### BRIEF
The line with "Given: Open the ข่าว news tab" marks the first line to copy, and the line with "Instruction: Open the Save dropdown arrow" marks the last. Transcribe that stretch of the data below exactly, without pictures.

### AVAILABLE RECORDS
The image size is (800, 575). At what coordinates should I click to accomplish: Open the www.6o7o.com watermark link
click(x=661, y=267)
...
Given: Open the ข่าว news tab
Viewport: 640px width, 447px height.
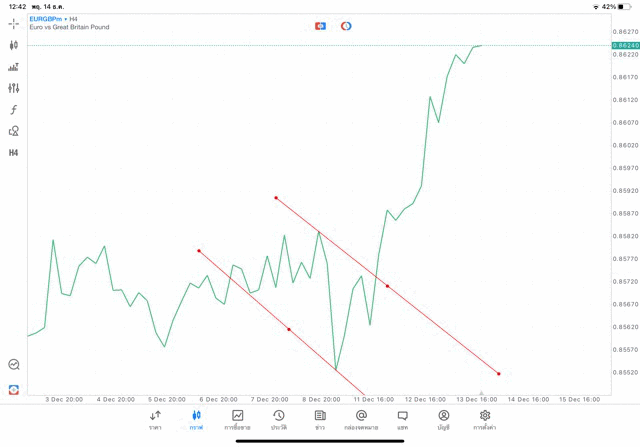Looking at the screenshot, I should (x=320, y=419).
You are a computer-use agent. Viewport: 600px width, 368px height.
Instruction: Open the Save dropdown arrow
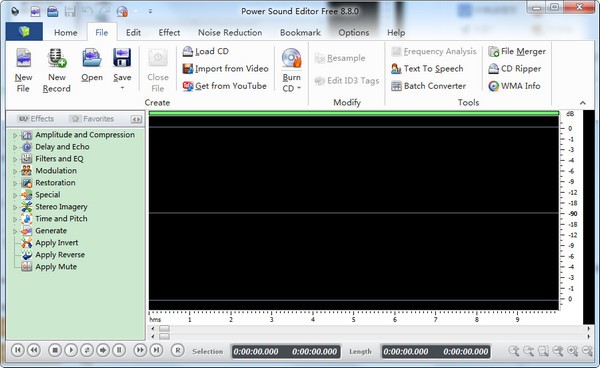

### SOLVED PROBLEM
Given: Open the ข่าว news tab
Viewport: 640px width, 447px height.
Looking at the screenshot, I should (x=320, y=419).
You are a computer-use agent. Viewport: 600px width, 368px height.
Instruction: Open the Save dropdown arrow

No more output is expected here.